■ WHAT THE TASK ASKS
Please count the lines below that contain the word "Where" and reply with only that number.

--- RAW DATA ---

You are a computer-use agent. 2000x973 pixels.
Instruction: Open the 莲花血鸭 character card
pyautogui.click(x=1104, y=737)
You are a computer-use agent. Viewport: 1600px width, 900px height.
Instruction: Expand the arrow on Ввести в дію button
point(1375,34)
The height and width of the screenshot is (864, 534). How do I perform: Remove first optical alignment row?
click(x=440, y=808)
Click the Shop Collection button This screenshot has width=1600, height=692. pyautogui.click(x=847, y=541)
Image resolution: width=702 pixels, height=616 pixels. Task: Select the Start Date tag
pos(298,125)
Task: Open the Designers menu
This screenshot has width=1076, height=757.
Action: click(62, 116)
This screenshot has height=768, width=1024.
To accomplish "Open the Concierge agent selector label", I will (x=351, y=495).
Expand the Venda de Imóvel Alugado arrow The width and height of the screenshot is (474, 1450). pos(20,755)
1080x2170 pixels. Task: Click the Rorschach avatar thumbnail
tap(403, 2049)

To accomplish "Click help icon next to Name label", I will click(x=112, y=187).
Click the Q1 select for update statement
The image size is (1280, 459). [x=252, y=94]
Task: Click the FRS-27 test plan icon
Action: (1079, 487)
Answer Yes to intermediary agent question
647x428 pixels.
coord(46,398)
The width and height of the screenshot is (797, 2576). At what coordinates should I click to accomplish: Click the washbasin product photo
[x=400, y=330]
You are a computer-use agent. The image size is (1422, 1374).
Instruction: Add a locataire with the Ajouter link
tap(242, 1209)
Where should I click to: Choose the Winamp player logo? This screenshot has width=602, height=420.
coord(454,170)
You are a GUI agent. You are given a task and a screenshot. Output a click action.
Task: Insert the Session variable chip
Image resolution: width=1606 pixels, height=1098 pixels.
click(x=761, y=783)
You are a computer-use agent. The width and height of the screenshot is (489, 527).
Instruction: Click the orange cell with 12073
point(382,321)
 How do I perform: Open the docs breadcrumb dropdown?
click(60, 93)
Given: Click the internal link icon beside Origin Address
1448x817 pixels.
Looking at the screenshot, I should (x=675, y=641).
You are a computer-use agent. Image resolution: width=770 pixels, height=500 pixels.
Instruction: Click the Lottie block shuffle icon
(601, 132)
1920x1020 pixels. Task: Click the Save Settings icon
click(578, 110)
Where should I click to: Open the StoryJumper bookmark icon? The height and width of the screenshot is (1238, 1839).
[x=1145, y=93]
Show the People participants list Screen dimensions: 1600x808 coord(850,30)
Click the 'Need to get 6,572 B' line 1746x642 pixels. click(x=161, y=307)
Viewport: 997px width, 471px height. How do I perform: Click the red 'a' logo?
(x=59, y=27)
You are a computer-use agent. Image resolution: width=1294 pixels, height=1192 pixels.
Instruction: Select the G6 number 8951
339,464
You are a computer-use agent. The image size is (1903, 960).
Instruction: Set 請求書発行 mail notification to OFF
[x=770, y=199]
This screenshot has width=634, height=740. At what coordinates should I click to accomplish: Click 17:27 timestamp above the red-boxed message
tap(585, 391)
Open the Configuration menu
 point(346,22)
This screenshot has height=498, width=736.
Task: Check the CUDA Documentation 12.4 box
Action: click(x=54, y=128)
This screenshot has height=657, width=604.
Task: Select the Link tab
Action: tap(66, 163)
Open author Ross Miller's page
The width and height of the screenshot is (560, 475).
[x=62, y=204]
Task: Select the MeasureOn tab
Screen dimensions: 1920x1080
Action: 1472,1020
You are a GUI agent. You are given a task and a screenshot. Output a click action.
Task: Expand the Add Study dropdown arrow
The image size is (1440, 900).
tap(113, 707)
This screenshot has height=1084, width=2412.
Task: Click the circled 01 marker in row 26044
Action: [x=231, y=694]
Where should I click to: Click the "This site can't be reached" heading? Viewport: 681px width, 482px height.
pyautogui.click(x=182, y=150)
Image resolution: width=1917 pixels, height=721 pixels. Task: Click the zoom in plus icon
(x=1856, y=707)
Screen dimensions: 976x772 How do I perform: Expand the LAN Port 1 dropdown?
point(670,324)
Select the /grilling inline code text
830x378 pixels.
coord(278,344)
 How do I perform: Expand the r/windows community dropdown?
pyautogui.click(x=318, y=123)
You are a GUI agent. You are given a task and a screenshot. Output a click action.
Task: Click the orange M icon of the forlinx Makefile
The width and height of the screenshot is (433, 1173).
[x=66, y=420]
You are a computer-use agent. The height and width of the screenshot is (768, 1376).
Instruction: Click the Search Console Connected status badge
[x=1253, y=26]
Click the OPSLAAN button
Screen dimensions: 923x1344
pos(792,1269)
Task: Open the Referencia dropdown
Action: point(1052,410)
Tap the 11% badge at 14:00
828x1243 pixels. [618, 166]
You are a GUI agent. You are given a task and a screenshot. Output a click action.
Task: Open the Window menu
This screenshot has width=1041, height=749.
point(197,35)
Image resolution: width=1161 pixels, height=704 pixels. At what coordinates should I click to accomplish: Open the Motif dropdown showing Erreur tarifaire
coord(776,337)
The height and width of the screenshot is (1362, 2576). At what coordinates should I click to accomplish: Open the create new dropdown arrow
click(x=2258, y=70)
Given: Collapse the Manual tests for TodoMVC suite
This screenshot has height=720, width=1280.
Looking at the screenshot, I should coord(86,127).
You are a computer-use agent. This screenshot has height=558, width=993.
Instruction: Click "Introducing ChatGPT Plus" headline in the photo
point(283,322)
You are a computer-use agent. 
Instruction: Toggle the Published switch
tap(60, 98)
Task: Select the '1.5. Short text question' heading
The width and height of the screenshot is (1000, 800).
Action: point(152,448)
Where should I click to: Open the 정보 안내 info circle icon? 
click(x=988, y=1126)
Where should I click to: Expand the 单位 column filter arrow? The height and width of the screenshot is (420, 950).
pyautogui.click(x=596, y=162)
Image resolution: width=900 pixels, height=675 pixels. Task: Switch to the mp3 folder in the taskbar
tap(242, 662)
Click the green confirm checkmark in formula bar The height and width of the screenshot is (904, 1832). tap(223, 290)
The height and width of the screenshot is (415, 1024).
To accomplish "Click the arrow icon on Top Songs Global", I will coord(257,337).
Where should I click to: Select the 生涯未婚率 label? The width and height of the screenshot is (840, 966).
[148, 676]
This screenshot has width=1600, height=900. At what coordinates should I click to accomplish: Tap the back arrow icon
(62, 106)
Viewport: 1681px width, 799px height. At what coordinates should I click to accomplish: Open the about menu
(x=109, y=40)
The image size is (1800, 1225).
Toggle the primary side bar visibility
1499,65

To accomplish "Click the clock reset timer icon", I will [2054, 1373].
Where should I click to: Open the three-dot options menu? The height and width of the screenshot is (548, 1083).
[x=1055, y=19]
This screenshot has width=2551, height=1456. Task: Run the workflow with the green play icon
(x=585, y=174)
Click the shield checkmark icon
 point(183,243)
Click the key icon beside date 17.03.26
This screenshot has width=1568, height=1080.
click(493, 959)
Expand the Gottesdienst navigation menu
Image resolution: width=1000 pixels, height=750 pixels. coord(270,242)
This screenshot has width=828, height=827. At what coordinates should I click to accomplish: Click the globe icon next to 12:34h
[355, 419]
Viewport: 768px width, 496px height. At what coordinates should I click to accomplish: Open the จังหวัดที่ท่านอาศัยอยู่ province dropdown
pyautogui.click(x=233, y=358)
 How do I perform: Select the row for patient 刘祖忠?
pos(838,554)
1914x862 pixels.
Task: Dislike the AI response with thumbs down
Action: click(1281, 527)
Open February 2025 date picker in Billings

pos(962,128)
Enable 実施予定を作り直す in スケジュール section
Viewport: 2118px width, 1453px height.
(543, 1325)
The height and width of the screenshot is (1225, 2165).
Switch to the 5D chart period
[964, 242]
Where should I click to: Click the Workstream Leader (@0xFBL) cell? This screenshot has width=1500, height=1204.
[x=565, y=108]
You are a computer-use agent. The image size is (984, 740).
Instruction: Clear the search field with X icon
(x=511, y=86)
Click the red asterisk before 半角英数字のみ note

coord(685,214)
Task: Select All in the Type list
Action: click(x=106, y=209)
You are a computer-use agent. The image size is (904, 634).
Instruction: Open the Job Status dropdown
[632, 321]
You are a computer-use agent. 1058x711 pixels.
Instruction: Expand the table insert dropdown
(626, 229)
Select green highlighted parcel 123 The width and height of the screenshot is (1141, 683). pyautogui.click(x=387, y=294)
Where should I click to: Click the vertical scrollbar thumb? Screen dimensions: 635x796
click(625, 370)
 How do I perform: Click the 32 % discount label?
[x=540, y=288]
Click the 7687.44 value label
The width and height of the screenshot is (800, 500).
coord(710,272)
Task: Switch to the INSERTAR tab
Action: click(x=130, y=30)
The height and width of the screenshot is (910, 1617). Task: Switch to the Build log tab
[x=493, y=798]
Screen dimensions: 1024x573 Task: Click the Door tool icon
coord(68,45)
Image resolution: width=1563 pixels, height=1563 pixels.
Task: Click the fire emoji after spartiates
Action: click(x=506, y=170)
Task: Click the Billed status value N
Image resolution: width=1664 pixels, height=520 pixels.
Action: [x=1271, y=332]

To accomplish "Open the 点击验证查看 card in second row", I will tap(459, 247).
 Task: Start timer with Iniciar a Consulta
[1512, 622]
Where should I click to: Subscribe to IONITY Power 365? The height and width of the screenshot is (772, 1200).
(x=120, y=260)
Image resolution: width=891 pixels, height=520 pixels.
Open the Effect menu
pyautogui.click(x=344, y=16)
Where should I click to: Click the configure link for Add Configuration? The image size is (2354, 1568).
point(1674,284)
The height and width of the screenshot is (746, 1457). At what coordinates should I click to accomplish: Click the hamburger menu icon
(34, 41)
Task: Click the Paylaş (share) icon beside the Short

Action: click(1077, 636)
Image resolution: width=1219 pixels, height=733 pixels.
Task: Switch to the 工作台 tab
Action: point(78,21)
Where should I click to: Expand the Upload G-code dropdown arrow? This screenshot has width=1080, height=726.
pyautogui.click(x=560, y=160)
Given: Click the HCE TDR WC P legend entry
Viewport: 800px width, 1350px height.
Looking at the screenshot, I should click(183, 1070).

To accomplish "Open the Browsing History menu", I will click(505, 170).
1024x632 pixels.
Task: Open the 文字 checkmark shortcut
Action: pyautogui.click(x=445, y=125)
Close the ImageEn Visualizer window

---

■ EXERCISE RESULT
12